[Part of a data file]
>>>>>

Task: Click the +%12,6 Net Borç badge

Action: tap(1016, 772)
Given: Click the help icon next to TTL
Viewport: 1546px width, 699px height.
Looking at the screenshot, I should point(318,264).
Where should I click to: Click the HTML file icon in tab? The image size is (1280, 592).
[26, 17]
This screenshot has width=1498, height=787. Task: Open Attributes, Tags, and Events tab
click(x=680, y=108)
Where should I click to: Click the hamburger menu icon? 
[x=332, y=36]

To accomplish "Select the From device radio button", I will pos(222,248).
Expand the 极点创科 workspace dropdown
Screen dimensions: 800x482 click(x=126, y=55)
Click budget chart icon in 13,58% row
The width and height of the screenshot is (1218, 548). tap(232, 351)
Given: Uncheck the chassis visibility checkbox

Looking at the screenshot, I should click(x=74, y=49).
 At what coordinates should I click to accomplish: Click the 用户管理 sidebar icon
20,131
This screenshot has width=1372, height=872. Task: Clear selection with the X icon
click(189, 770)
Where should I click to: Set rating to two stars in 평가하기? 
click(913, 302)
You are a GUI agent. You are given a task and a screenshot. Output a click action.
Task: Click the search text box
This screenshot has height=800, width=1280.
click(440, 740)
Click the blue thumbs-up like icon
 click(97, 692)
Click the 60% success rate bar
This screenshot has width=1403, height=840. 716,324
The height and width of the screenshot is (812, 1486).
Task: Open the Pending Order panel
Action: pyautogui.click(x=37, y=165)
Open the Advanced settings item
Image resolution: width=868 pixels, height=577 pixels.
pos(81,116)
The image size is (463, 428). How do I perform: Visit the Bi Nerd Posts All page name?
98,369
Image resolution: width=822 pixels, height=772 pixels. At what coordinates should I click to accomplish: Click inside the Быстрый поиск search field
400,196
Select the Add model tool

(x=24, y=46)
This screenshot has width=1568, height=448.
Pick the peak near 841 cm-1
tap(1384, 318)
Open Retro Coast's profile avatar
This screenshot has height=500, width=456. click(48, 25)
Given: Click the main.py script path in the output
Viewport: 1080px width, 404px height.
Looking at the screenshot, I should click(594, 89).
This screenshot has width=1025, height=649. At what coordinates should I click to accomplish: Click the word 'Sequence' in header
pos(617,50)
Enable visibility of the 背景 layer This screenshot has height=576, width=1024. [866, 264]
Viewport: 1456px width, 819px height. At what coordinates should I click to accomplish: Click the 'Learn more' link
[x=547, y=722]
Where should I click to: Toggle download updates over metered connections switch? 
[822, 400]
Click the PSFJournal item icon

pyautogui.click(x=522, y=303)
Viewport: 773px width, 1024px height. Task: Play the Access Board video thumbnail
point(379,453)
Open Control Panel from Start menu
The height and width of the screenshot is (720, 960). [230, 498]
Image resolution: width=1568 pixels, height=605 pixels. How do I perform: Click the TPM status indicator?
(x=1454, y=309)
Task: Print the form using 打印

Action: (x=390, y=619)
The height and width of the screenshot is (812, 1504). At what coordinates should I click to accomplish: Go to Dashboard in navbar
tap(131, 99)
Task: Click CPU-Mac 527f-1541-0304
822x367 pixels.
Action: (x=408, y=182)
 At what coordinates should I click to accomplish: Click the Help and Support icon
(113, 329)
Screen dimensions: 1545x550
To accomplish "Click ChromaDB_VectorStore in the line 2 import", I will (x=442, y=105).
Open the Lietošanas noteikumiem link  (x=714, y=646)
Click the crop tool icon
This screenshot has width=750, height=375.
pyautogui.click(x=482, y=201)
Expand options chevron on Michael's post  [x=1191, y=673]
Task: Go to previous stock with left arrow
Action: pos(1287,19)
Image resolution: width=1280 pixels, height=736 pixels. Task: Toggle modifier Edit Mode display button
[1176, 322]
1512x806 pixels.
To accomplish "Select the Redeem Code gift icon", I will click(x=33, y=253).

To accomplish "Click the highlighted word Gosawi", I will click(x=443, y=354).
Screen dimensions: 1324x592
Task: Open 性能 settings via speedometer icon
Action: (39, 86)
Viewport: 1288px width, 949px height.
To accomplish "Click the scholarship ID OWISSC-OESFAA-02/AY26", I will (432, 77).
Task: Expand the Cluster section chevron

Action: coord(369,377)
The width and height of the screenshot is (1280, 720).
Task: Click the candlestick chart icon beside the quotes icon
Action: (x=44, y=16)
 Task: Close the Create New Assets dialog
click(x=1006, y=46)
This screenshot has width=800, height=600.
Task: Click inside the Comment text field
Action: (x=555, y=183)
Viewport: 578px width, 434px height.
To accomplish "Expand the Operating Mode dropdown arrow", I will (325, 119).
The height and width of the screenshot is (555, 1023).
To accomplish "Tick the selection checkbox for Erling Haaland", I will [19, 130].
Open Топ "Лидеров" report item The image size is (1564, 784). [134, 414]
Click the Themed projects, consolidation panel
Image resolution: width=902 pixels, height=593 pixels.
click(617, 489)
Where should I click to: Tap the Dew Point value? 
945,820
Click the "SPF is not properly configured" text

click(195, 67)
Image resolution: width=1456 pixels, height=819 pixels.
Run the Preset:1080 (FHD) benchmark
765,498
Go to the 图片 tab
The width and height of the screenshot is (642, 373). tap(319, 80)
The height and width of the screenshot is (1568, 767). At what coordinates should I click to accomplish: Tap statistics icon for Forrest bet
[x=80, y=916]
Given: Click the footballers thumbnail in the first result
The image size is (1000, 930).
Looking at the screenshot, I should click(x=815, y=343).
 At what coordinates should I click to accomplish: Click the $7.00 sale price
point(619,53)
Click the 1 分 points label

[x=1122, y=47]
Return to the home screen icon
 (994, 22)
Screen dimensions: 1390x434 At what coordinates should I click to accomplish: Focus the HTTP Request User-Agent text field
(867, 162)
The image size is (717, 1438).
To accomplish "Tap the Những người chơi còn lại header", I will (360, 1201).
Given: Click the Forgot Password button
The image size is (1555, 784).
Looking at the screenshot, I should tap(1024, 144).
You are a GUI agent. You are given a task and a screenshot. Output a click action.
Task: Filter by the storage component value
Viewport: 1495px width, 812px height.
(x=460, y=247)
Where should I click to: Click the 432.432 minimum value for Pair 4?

<<<<<

WHAT YOU SHOULD DO: Reproduce the lines exactly as they appear, starting from the first line and ending with the line that contains "This screenshot has height=500, width=456.", including that line.

OUTPUT FOR THIS TASK:
Task: Click the +%12,6 Net Borç badge

Action: tap(1016, 772)
Given: Click the help icon next to TTL
Viewport: 1546px width, 699px height.
Looking at the screenshot, I should point(318,264).
Where should I click to: Click the HTML file icon in tab? The image size is (1280, 592).
[26, 17]
This screenshot has width=1498, height=787. Task: Open Attributes, Tags, and Events tab
click(x=680, y=108)
Where should I click to: Click the hamburger menu icon? 
[x=332, y=36]

To accomplish "Select the From device radio button", I will pos(222,248).
Expand the 极点创科 workspace dropdown
Screen dimensions: 800x482 click(x=126, y=55)
Click budget chart icon in 13,58% row
The width and height of the screenshot is (1218, 548). tap(232, 351)
Given: Uncheck the chassis visibility checkbox

Looking at the screenshot, I should click(x=74, y=49).
 At what coordinates should I click to accomplish: Click the 用户管理 sidebar icon
20,131
This screenshot has width=1372, height=872. Task: Clear selection with the X icon
click(189, 770)
Where should I click to: Set rating to two stars in 평가하기? 
click(913, 302)
You are a GUI agent. You are given a task and a screenshot. Output a click action.
Task: Click the search text box
This screenshot has height=800, width=1280.
click(440, 740)
Click the blue thumbs-up like icon
 click(97, 692)
Click the 60% success rate bar
This screenshot has width=1403, height=840. 716,324
The height and width of the screenshot is (812, 1486).
Task: Open the Pending Order panel
Action: pyautogui.click(x=37, y=165)
Open the Advanced settings item
Image resolution: width=868 pixels, height=577 pixels.
pos(81,116)
The image size is (463, 428). How do I perform: Visit the Bi Nerd Posts All page name?
98,369
Image resolution: width=822 pixels, height=772 pixels. At what coordinates should I click to accomplish: Click inside the Быстрый поиск search field
400,196
Select the Add model tool

(x=24, y=46)
This screenshot has width=1568, height=448.
Pick the peak near 841 cm-1
tap(1384, 318)
Open Retro Coast's profile avatar
This screenshot has height=500, width=456. click(48, 25)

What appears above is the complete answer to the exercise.